Mais do que nunca, o CAPS Neusa foi um serviço que atendeu crises. Toda a equipe, sem exceção, se colocou disponível e a disposição para atendimentos de sujeitos em crise. Indicamos rigorosamente a vinda dos sujeitos em crise ao CAPS, fomos aos mais variados territórios, para atender nas casas, nas RTs, na rua e em outros serviços, recorrendo aos CAPS III de vários pontos da cidade. Me parece que, hoje, o efeito disso é um certo modo de se organizar em torno das situações de crise, de tal maneira que falamos dessas situações a cada reunião de turno e em todas as supervisões.

Hoje também, o CAPS conta com um supervisor e supervisões semanais.
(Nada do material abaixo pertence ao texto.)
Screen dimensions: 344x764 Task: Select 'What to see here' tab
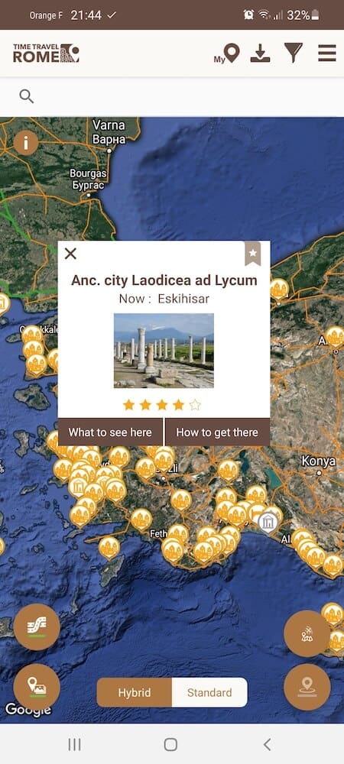coord(110,432)
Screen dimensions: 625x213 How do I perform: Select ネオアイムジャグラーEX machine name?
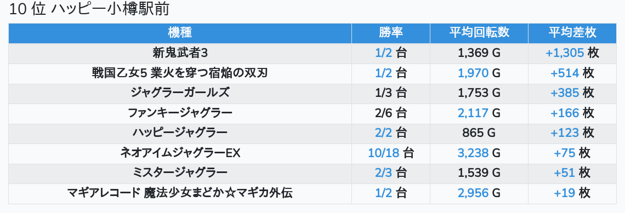tap(180, 153)

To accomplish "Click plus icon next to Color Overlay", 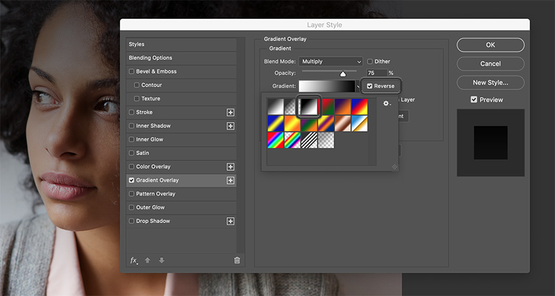I will tap(230, 167).
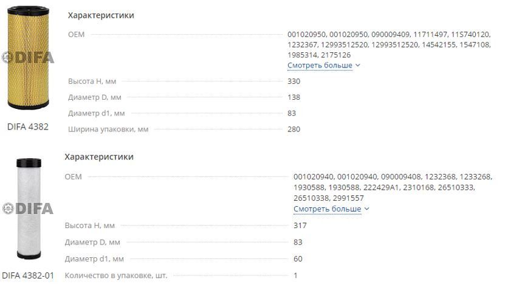The height and width of the screenshot is (284, 508).
Task: Select the "DIFA 4382" product name caption
Action: (28, 127)
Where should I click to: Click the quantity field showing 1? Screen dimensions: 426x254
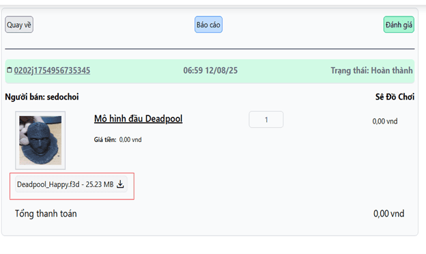pyautogui.click(x=266, y=119)
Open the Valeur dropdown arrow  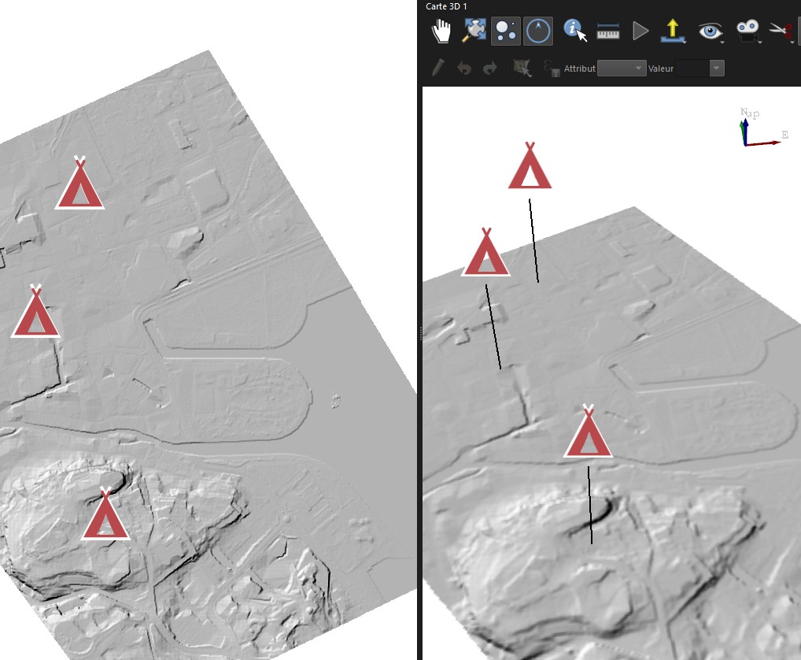click(x=717, y=68)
Essa é mais uma das raízes. Com a saída da nossa primeira supervisora, ficamos um tempo sem supervisão clínico-institucional, em plena pandemia. Dificuldades na gestão se impuseram na contratação do supervisor que foi escolhido pela equipe. Até que a equipe convidou o supervisor, independente da gestão. E diante do desejo da equipe e do próprio supervisor, tivemos supervisão sem que o supervisor recebesse salário por um certo tempo. Hoje, finalmente essa situação se regularizou em termos contratuais e institucionais. Essa situação não pode ser tomada como algo simples ou burocrático. Não existe CAPS sem supervisão. Aliás, existem muitos. Mas no CAPS Neusa essa raiz não foi podada.
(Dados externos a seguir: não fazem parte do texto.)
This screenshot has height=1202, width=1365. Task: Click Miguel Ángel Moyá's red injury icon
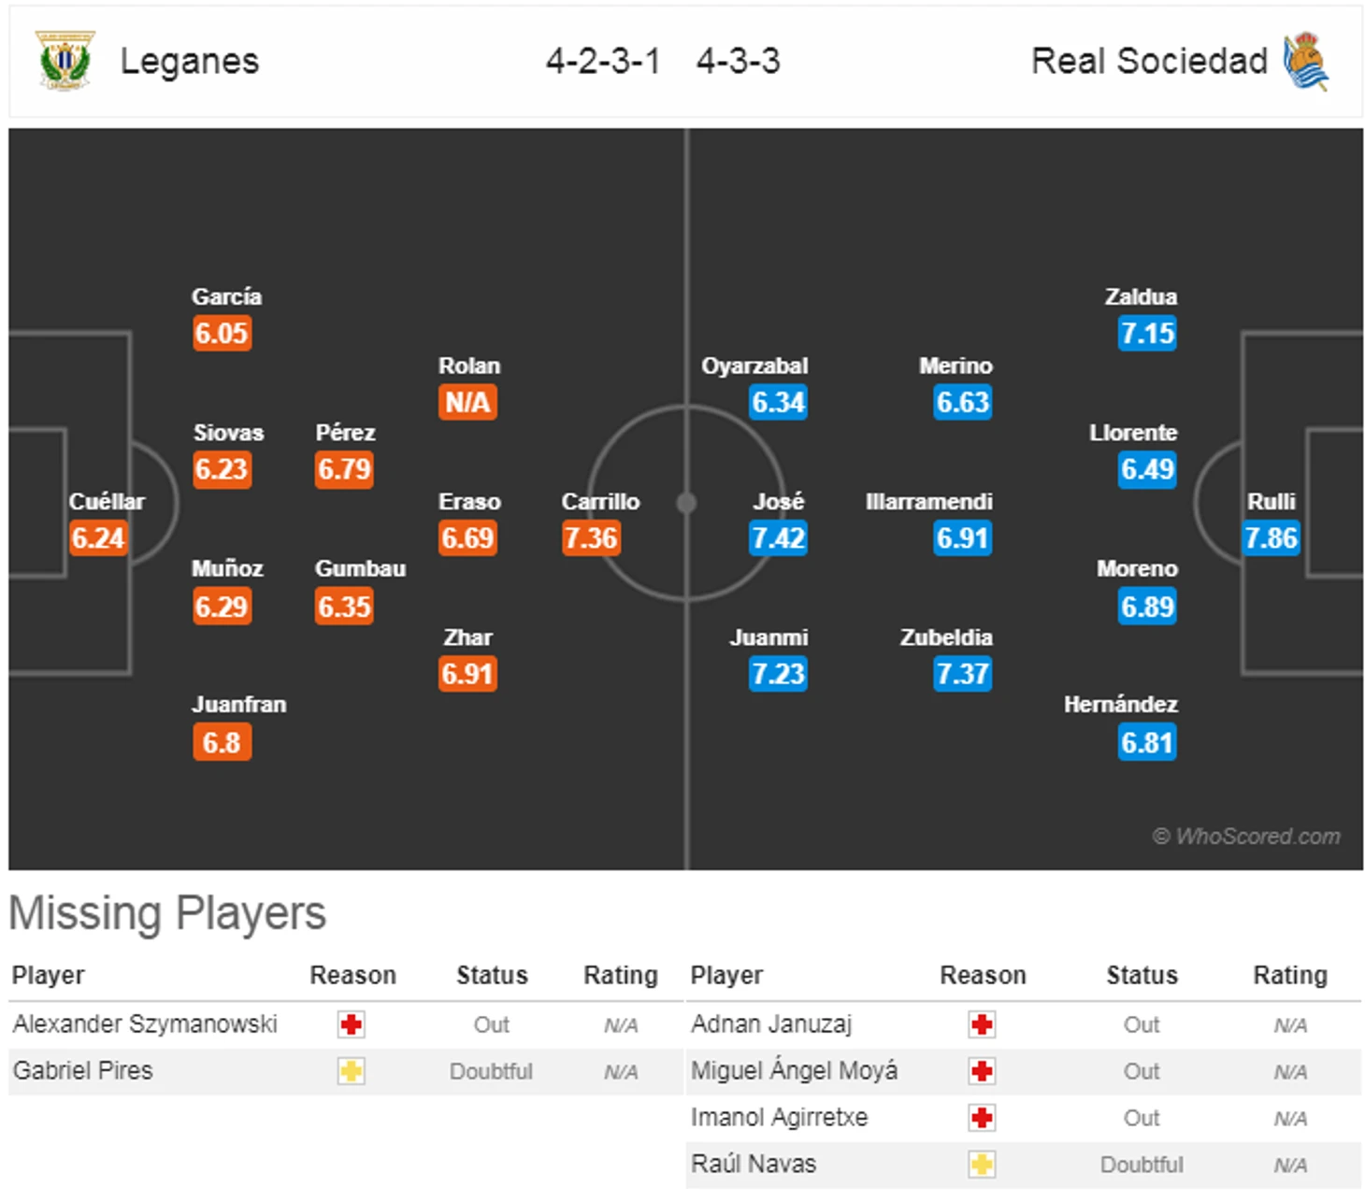[x=982, y=1071]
Hoje, seguimos sem fazer as oficinas desde que elas foram suspensas. No entanto, em janeiro de 2021, retomamos a Assembleia, dispositivo fundamental do CAPS Neusa. Todos os cuidados com distanciamento social e máscaras são tomados quando fazemos a Assembleia na praça do bairro. E a sua retomada teve a ver também com a preservação de uma das raízes da Atenção Psicossocial e do SUS, a participação popular. E é nesse dispositivo que temos discutido, entre outros temas, o recomeço das oficinas. A partir de uma decisão coletiva, as oficinas irão ocorrer, todas, fora do CAPS. Neste momento, estamos trabalhando na busca por locais parceiros e também pressionando pela compra de materiais. Fazer oficinas precárias com materiais precários também não é bonito.
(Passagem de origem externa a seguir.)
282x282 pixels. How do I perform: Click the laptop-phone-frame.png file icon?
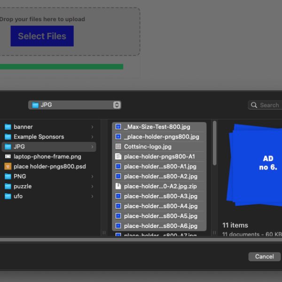[8, 157]
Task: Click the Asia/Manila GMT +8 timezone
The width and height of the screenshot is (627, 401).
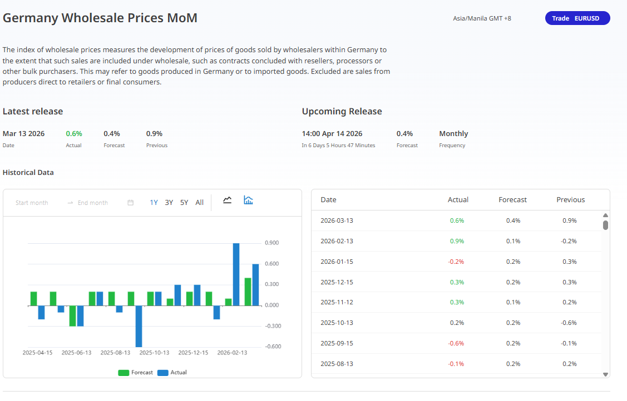Action: click(482, 18)
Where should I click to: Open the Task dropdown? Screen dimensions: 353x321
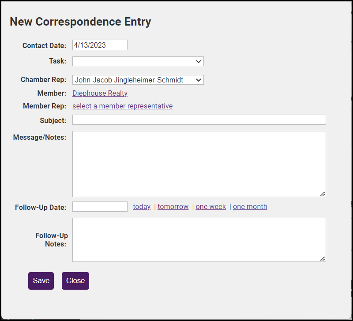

Então posso dizer que hoje, o CAPS Neusa vive condições precárias de trabalho, o que inclui diminuição dos salários de alguns trabalhadores com a mudança de OS e períodos longos de trabalhadores sem férias, também causados pelo mesmo motivo. Eu mesma estou há mais de 2 anos sem férias. A chegada de novos trabalhadores foi fundamental, no entanto boa parte da equipe está cansada, essa percepção é clara, muitos de nós adoecemos. Mas as nossas raízes não foram podadas.

Pra seguir fazendo algum trabalho possível hoje, no CAPS Neusa, como já nos lembrou o próprio Mano Brown, a gente precisou voltar para as bases.